Major Issues Continue But on Changed Terms in the Republican River Basin - Nebraska's Water in the Balance

The Republican River, rising in Colorado, passing through southwest Nebraska north of the Kansas border for half the State’s east-west length and then dipping south into Kansas, has provided interstate and intrastate tension for years. Kansas has asked the United States Supreme Court to take up its claim against Nebraska. Kansas alleges Nebraska is overusing the Basin’s resources.

Within Nebraska, three Natural Resources Districts provide governance for the Basin’s groundwater. The NRDs interface with surface water users but do not generally control them.

The Lower Republican NRD, located at the east end of the River’s course through Nebraska, held its first public hearing on a proposed Integrated Management Plan for the Basin on January 13. David Domina, assisted by investigator Richard Scott, ofDomina Law Group pc llo, provides services to the Lower Republican NRD.
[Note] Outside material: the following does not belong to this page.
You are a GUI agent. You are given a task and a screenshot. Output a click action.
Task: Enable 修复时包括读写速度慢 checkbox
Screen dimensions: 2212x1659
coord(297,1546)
“Our client’s general manager, Mike Clements, and its thoughtful Board have devoted weeks of time and scores of meetings to their effort to develop a Management Plan making the River work now and for the long-term future,” Domina said. In a summary of the IMP, Mike Clements, for the NRD, identified the Plan’s major strengths. Clements said his Board and he “are heartened by strong support for our Plan from the US Bureau of Reclamation. We hope to win an expression of support from the Army Corps of Engineers, and we are trying hard to get our fellow NRDs to focus with us on future planning consistent with the River Basin’s resources.”

At the heart of the issue is an age-old question about water and rivers: what is “sustainable” water usage? Domina said “The LRND believes sustainability means resources cannot be exploited now. They must be conserved, used to their maximum efficiency for human and economic purposes, but they must produce, currently, the most crop for the least water while conserving the system for future water users.”

Two LRNRD Board members serve on a recently-appointed Task Force commissioned by the Nebraska Legislature to study the sustainability question.

Clements expressed the “hope of the Board that the State Department of Natural Resources officials, who have generally taken a different approach to the Integrated Management Plan process, will work with us to find common ground.”